### [Prompt A]
From the rows that follow the join_qw_uv excerpt, copy out every line unchanged, from the start of the rows through the line that contains "Legal Aid Society", both included. Leave out the pictures.

### [Source excerpt]
** Begin **

Running the function:

Sample <- join_qw_uv(qw_data = qw_data,
                     uv_flow_qw =  uv_flow_qw2, 
                     hour_threshold = 24,
                     join_by_qw = "ActivityStartDateTime",
                     join_by_uv = "dateTime",
                     qw_val_uv = "qw_val_uv",
                     qw_rmk_uv = "qw_rmk_uv",
                     flow_val = "X_00060_00000",
                     flow_rmk = "X_00060_00000_cd")

In addition to the standard Sample output, you’ll get:

Column Description
uv_dateTime The date time from the uv data that was closest to the qw data.
qw_dateTime The date time from the qw data frame.
delta_time The difference in time in hours.
qw_val_uv The water-quality uv value that was closest to the qw data.
qw_rmk_uv The water-quality uv remark that was closest to the qw data.
flow_uv The flow value closest to the qw data.
flow_rmk_uv The flow remark closest to the qw data.

Using the function without real-time flow data:

Sample2 <- join_qw_uv(qw_data = qw_data,
                     uv_flow_qw =  uv_flow_qw2, 
                     hour_threshold = 24,
                     join_by_qw = "ActivityStartDateTime",
                     join_by_uv = "dateTime",
                     qw_val_uv = "qw_val_uv",
                     qw_rmk_uv = "qw_rmk_uv",
                     flow_val = "",
                     flow_rmk = "")

Using the function without real-time qw data:

Sample3 <- join_qw_uv(qw_data = qw_data,
                     uv_flow_qw =  uv_flow_qw2, 
                     hour_threshold = 24,
                     join_by_qw = "ActivityStartDateTime",
                     join_by_uv = "dateTime",
                     qw_val_uv = "",
                     qw_rmk_uv = "",
                     flow_val = "X_00060_00000",
                     flow_rmk = "X_00060_00000_cd")

** End **

### [Dataset excerpts]

** Begin **

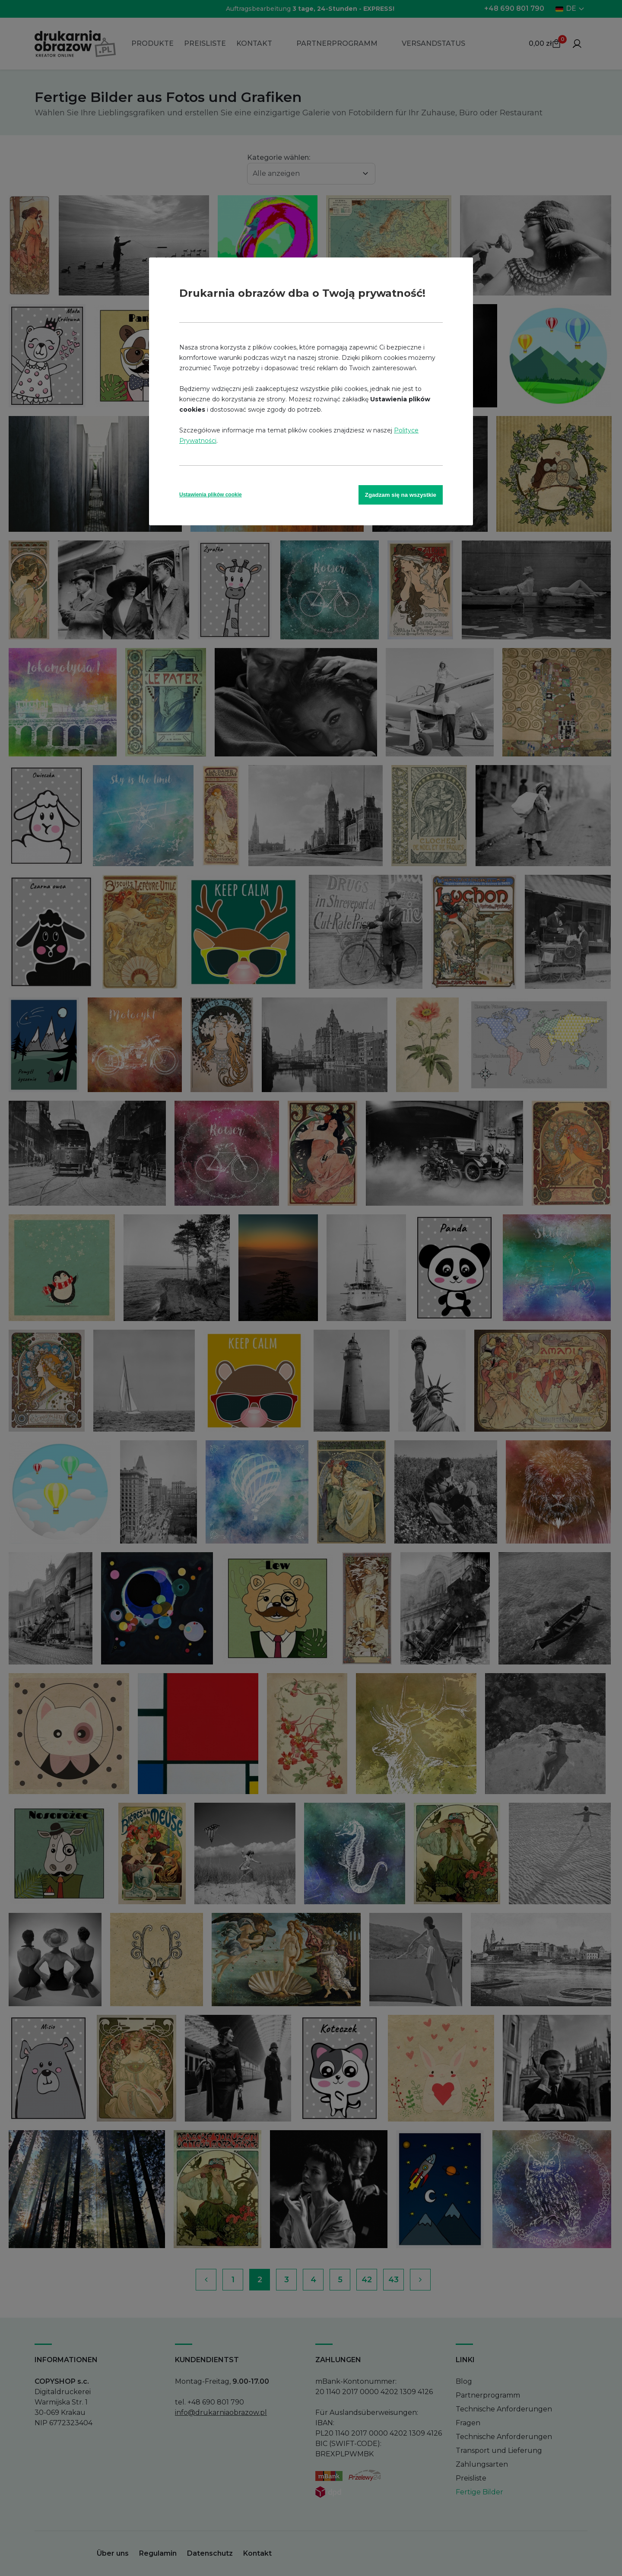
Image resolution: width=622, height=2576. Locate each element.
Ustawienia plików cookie (210, 495)
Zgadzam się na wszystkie (400, 495)
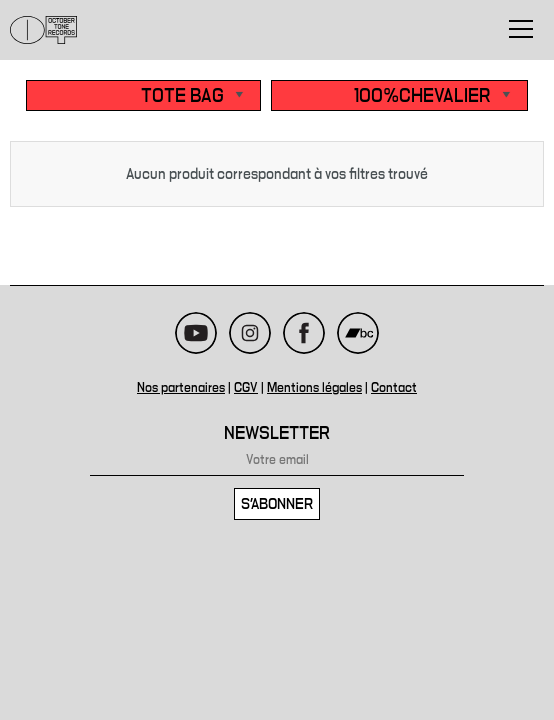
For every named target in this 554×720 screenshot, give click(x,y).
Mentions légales (314, 388)
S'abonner (277, 504)
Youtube (196, 333)
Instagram (250, 333)
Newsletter (277, 433)
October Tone (44, 30)
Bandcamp (358, 333)
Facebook (304, 333)
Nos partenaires (181, 388)
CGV (246, 388)
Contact (394, 388)
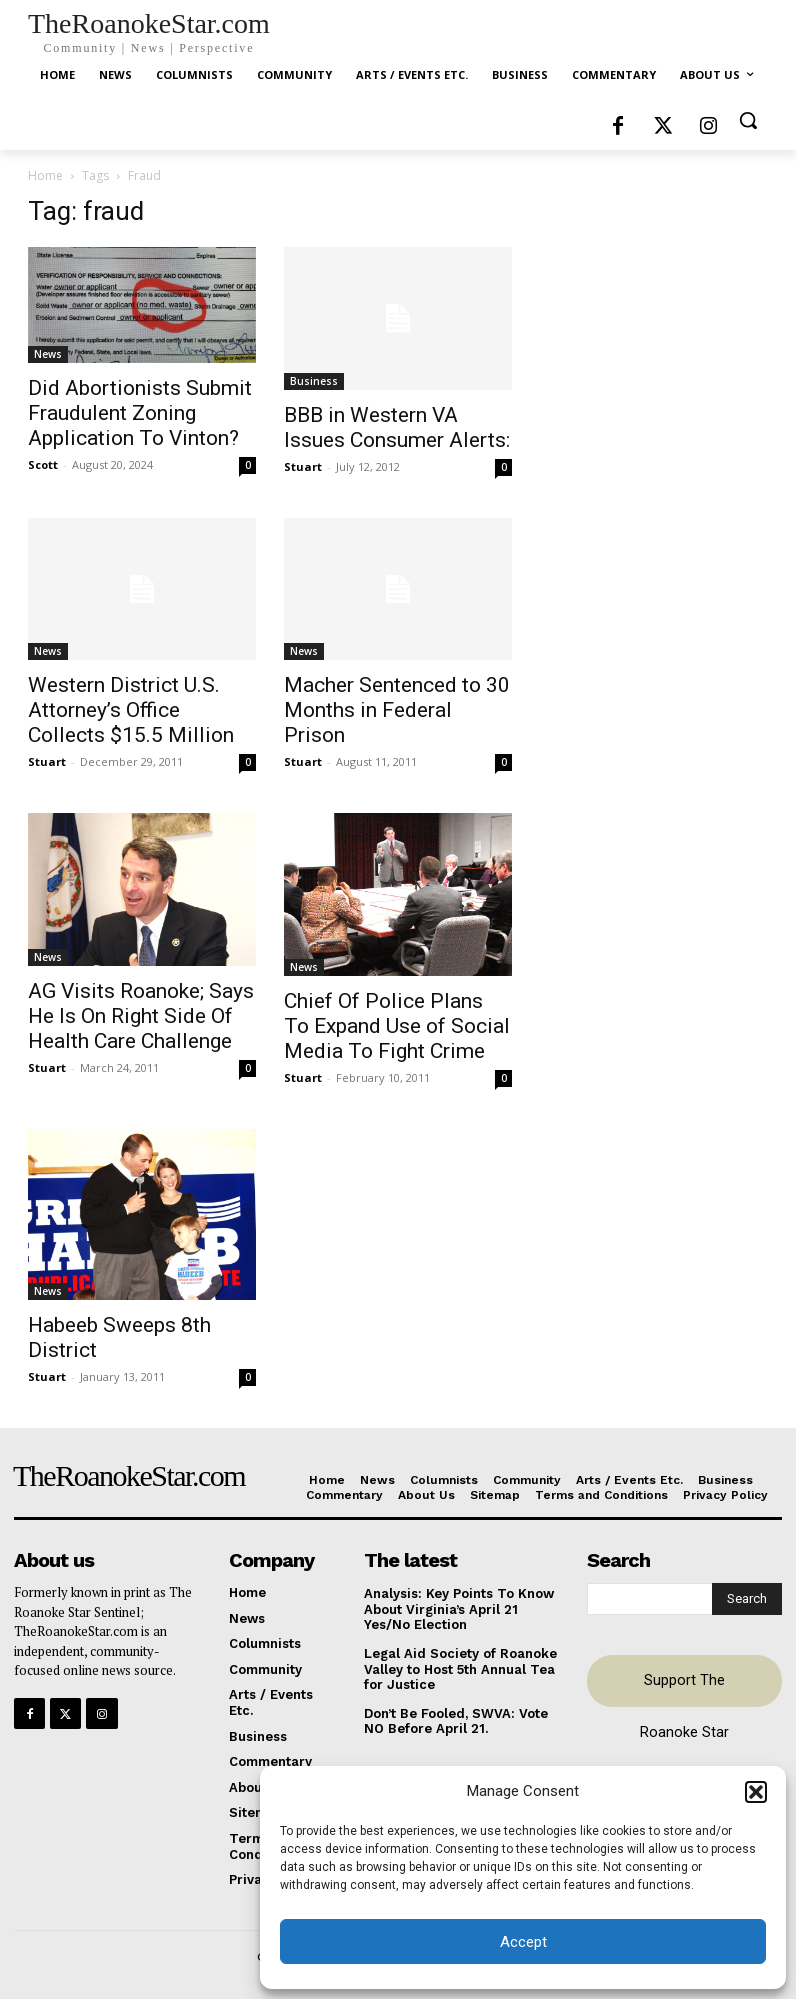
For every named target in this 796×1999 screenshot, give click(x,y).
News (48, 354)
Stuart (303, 466)
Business (314, 381)
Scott (43, 464)
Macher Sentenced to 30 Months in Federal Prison (397, 710)
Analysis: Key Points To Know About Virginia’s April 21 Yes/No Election (459, 1609)
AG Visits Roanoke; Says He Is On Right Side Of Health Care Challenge (141, 1016)
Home (45, 175)
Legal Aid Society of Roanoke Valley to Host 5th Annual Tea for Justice (460, 1669)
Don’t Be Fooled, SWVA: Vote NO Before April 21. (456, 1721)
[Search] (747, 1599)
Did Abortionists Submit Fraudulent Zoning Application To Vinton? (140, 413)
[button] (756, 1792)
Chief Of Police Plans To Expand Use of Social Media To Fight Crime (397, 1026)
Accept (523, 1942)
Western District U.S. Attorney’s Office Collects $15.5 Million (131, 710)
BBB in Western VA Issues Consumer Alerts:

** End **

### [Prompt B]
According to the join_qw_uv excerpt, what does the delta_time column contain?

### [Response A]
Image resolution: width=622, height=2576. Locate each element.
Ustawienia plików cookie (210, 495)
Zgadzam się na wszystkie (400, 495)
For every named target in this 554×720 screenshot, give click(x,y).
Mentions légales (314, 388)
S'abonner (277, 504)
Youtube (196, 333)
Instagram (250, 333)
Newsletter (277, 433)
October Tone (44, 30)
Bandcamp (358, 333)
Facebook (304, 333)
Nos partenaires (181, 388)
CGV (246, 388)
Contact (394, 388)
For every named target in this 796×1999 screenshot, give click(x,y).
News (48, 354)
Stuart (303, 466)
Business (314, 381)
Scott (43, 464)
Macher Sentenced to 30 Months in Federal Prison (397, 710)
Analysis: Key Points To Know About Virginia’s April 21 Yes/No Election (459, 1609)
AG Visits Roanoke; Says He Is On Right Side Of Health Care Challenge (141, 1016)
Home (45, 175)
Legal Aid Society of Roanoke Valley to Host 5th Annual Tea for Justice (460, 1669)

### [Response B]
The difference in time in hours.